Mergers and acquisitions (M&A) activity this year is easily outpacing the number of such deals struck in previous years.
There are 14 companies being taken private or bought out so far this year, up on the eight last year and the 14 announced for 2017, although four of those did not go through, according to DBS Group Research analyst Ling Lee Keng.
Mergermarket data also showed that Singapore is bucking the regional M&A downtrend, recording US$17.1 billion (S$23.2 billion) in deals in the first half of this year, up 154 per cent from the same period a year ago.
Recent premiums offered on M&A deals and privatisations have been attractive, said Ms Ling in a report released on Tuesday.
Companies that were privatised or delisted in the past three years had done so at an average premium of 15 per cent over their last transacted prices before the deals were announced. The premium so far this year is at 20 per cent, compared with 10 per cent last year and 12 per cent in 2017.
This gives shareholders an opportunity to realise their entire investment, often at a premium to the prevailing market price, an option which may not otherwise materialise, Ms Ling noted.
Real estate investment trusts (Reits) and companies in the technology, food and beverage (F&B) and healthcare sectors are likely to ride on this M&A and privatisation wave, she said in the report.
The merger of OUE Commercial Reit and OUE Hospitality Trust is a sign that Reit managers are taking steps towards increasing their assets under management and market capitalisation to gain visibility among investors, Ms Ling added.
DBS expects this trend to continue, especially for mid-cap industrial Reits such as AIMS APAC Reit, Cache Logistics Trust and Soilbuild Business Space Reit.
These are trading at attractive yields in excess of 7 per cent to 8.5 per cent, which prohibits them from pursuing accretive acquisitions, given the high cost of capital, Ms Ling said.
She noted that suppliers in the tech space will need to reassess their strategies to survive in the challenging environment, given that margins have been hit and visibility remains low amid the trade war.
Ms Ling tipped that Hi-P International, Fu Yu, Spindex and Sunningdale will be potential targets.
F&B companies with strong brand equity are also highly sought after.

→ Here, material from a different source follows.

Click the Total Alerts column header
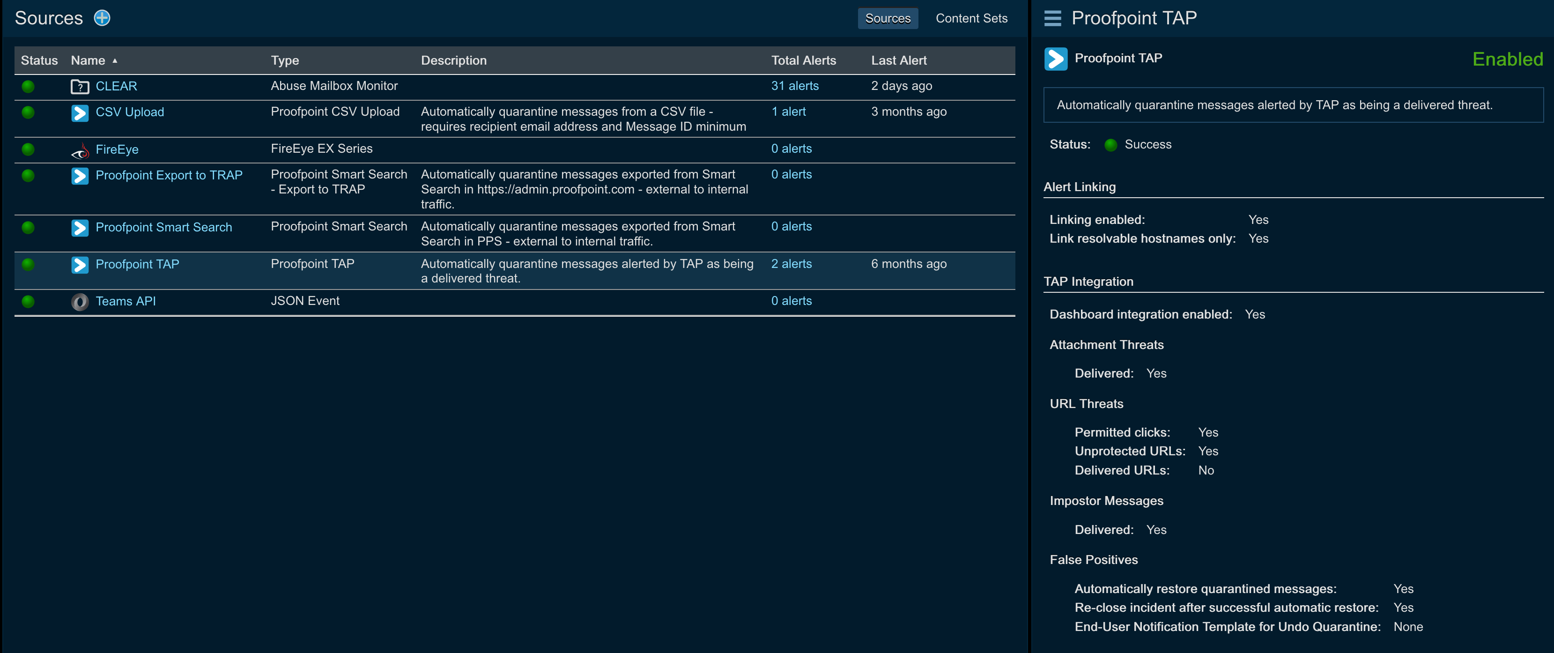1554x653 pixels. [x=803, y=61]
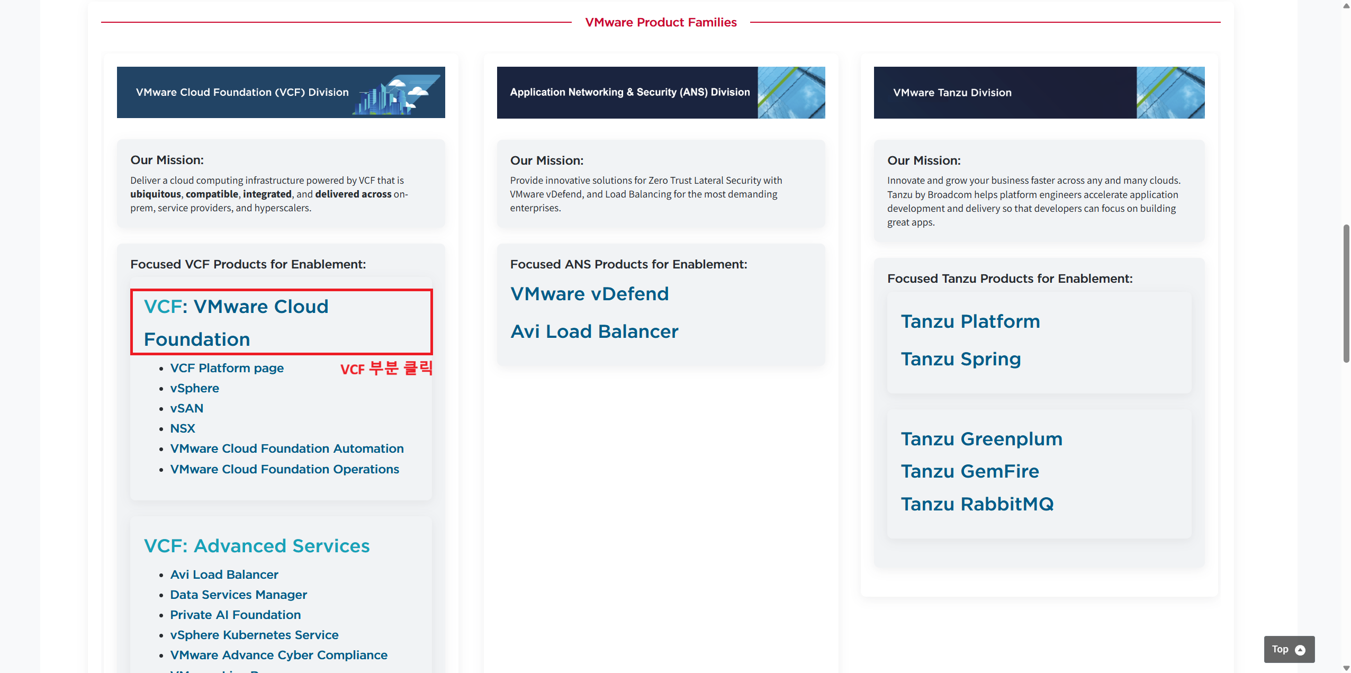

Fruit distributor SunMoon Food, bread manufacturer QAF and chocolate-maker Delfi may be on the radar screen of potential buyers.
In the healthcare sector, smaller listed players could consolidate.
Ms Ling pointed to Singapore O&G, eye care provider ISEC, oncology and stem cell firm Talkmed, and Asian Healthcare Specialists (AHS) which provides orthopaedic, trauma and sports services.
AHS said yesterday morning that it is eyeing a 51 per cent stake in Cornerstone Asia Health.
Separately, SIA Engineering's share price spiked yesterday, which two other DBS analysts said could have been fuelled by renewed talk that Singapore Airlines may privatise the company.